You know what it’s like. You’ve lined up the perfect shot and pressed the shutter at the right moment only to find out later on that everything is blurred. This is one of the biggest frustrations for beginner, and even experienced, sports photographers. It is the moment when people begin to question the camera setup they just purchased, often wondering if those hundreds and thousands of dollars could have been better spent elsewhere.
There is no need for frustration. With an understanding of the environmental factors that come into play, you can anticipate the steps you need to take to capture the moment. Be patient, set your camera up for success, and watch as great action shots emerge.
The most important factor in any action shot is ambient light. The reasoning is fairly straightforward. In order to capture an action shot, you need a very high shutter speed. How high is high? At least 1/500th of a second at a minimum and higher if your camera supports it.
But there is a catch. Whenever you increase your shutter speed, you decrease the amount of light reaching the image sensor on your camera. This can lead to dark, or underexposed photos. If it’s a bright sunny day and your kid is playing soccer at noon, none of this will be a problem. It starts to become a huge issue, however, when you are indoors and trying to photograph your daughter playing volleyball. Most indoor spaces don’t have enough ambient light to support the fast shutter speeds you need. Your photos will either be blurred or dark.
There are a few ways to deal with low ambient light. You can either increase your aperture size, use a flash, or increase your ISO speed. Each option has its own pros and cons, which we will go over shortly. The one you pick will depend on the situation at hand and what you are most willing to sacrifice.
The aperture on your camera lens is the hole that light travels through before reaching the image sensor on the back. If you open it up more by selecting a lower f-stop (like f5.6 for example), you also allow more light in. With more light available, you will be able to use a faster shutter speed. Of course, this doesn’t come without some kind of cost. Whenever you open up your aperture even more, you also reduce the depth of field in your photograph.
Depth of field is the range of elements in your photo that are in focus. With a higher depth of field, more of the scene is in focus. As your depth of field decreases, more of the photo appears out of focus. Typically at an aperture of f22, the entire scene is in focus. At aperture f4 or f2.8, only the subject is in focus while the entire background appears out of focus.
By opening up your aperture as means of getting more light and a higher shutter speed, you have to sacrifice some depth of field. If the background isn’t an important factor in your shot, and you are mostly focused on capturing the high flying emotions of the moment, this is perfectly acceptable. If the background is an integral feature of the photo, you may want to look into other means of increasing your shutter speed.
I should also mention that not every lens has a good aperture range. You may need to purchase a lens with a bigger aperture to get the sort of photos you want. The larger the aperture, the more money you can expect to spend.
Using a Flash
Your second option is to use a flash. Flashes are great. They illuminate the subject and allow us to get an excellent combination of aperture and a fast shutter speed. If it is permissible, they are a good solution to indoor and low light situations.

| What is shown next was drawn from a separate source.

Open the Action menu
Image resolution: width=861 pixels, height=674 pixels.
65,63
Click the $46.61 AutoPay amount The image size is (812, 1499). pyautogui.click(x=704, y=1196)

Flashes also aren’t without their drawbacks. If you use the light from your flash directly on your subject, you risk washing out colors and overexposing portions of your shot. This can make the photo appear less natural. One way to solve this problem is to bounce the light from the flash off of some other surface, like a white wall or an umbrella, instead of shooting it directly at your subject. Though it requires some degree of practice, your photos will appear more evenly lit.
Your camera's flash also has a very short range. Your flash will only work at most a few feet away from your camera. It won't operate as far away as the other side of a gymnasium.
So. before the security guards kick you out of the gymnasium for creating a bright and flashy distraction, let's move onto the last thing you can change.
For those of us who hate acronyms, ISO speed is a fancy word for the speed at which your camera’s image sensor reads light coming in from outside. If you increase it, you will also be able to increase your aperture and shutter speed without darkening or blurring your photos.
Just like a using bigger aperture and a flash, increasing your ISO speed is no free ride. Whenever you increase your ISO speed, you also make your photos a bit more grainy (called digital noise). The increased sensitivity on the sensor picks up more noise to go along with the actual image you want to capture. Use it with caution and mostly as a last resort.
I will be the first to admit that it is oftentimes difficult and frustrating to get a high shutter speed when all of the external factors are not in my favor. If you think your current setup isn’t adequate, do a lot of research before committing your money to a new lens or flash. Be 100% certain that it will help you capture the image you want. And don’t give up. Some days just weren’t meant to be. Get out there when the sun is shining and you’re certain to capture a perfect blur-free image.